Data were derived from a National Cancer Institute-sponsored study examining the validity of a measurement system (PRO-CTCAE) for patient self-reporting of AEs in cancer patients receiving treatment (N = 940). AEs included 13 multiple attribute patient-reported symptoms that had corresponding unidimensional clinician AE grades. A Bayesian IRT Model was fitted to calculate the latent grading thresholds between raters.

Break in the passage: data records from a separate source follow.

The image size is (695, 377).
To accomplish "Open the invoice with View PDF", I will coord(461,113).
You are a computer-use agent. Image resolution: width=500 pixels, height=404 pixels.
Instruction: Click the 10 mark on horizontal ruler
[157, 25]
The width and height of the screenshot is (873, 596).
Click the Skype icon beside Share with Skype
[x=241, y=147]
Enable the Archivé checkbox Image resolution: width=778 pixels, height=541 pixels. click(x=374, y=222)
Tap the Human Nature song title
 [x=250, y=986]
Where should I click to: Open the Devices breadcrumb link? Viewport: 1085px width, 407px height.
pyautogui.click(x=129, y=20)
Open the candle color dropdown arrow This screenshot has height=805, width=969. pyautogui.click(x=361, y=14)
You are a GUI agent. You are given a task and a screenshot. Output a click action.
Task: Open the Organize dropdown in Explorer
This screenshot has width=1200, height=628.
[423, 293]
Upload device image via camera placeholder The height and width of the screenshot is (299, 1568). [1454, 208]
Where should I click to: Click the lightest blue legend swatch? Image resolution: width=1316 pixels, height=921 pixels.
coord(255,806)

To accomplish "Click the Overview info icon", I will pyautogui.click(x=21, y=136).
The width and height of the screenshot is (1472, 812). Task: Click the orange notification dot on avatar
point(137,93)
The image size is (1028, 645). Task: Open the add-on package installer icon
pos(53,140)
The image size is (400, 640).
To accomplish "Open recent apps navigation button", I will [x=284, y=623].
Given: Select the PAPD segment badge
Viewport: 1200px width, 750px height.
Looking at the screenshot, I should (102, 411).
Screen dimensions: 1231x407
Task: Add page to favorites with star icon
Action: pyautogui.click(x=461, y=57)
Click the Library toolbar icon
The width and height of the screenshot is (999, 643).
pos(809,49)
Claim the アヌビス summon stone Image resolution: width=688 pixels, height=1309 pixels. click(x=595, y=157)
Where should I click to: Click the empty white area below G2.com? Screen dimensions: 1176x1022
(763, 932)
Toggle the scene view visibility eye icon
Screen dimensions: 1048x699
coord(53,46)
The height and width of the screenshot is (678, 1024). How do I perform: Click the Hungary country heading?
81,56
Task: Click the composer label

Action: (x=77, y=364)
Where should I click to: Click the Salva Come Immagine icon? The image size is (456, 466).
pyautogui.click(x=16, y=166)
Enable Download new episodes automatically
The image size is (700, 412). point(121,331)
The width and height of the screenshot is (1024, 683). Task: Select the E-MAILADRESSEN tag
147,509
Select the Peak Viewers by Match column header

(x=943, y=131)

The posterior mean values of the model-fitted item responses were calculated to represent model-based AE grades obtained from patients and clinicians.
Model-based AE grades showed a general pattern of clinician underestimation relative to patient-graded AEs. However, the magnitude of clinician underestimation was associated with AE severity, such that clinicians' underestimation was more pronounced for moderate/very severe model-estimated AEs, and less so with mild AEs.
The Bayesian IRT approach reconciles multiple symptom attributes and elaborates on the patterns of clinician-patient non-concordance beyond that provided by traditional metrics. This IRT-based technique may be used as a supplemental tool to detect and characterize nuanced differences in patient-, clinician-, and proxy-based ratings of HRQOL and patient-centered outcomes.
ClinicalTrials.gov NCT01031641 . Registered 1 December 2009.
传统的一致性指标基于数据集特征存在缺陷(例如,多个属性评分、缺失数据);因此,有必要探索补充方法来量化独立评估之间的一致性。本方法学论文的目的是将基于项目反应理论(IRT)的框架应用于一个现有数据集,该数据集包含有症状不良事件(AE)的单维临床医生评分和多属性患者评分,并探讨该方法在患者报告结局(PRO)和健康相关生活质量(HRQOL)研究中的效用。
数据来自一项由美国国立癌症研究所资助的研究,该研究考察了一种测量系统(PRO-CTCAE)在接受治疗的癌症患者中对AE进行患者自我报告的有效性(N = 940)。AE包括13种多属性患者报告的症状,这些症状有相应的单维临床医生AE分级。拟合贝叶斯IRT模型以计算评分者之间的潜在分级阈值。计算模型拟合项目反应的后验均值,以代表从患者和临床医生获得的基于模型的AE分级。
相对于患者分级的AE,基于模型的AE分级显示出临床医生普遍低估的模式。然而,临床医生低估的程度与AE严重程度相关,即临床医生对中度/非常严重的模型估计AE的低估更为明显,而对轻度AE的低估则较少。
贝叶斯IRT方法协调了多个症状属性,并详细阐述了临床医生与患者不一致的模式,超出了传统指标所提供的范围。这种基于IRT的技术可作为一种补充工具,用于检测和描述基于患者、临床医生和代理人的HRQOL评分以及以患者为中心的结局中的细微差异。
ClinicalTrials.gov NCT01031641。2009年12月1日注册。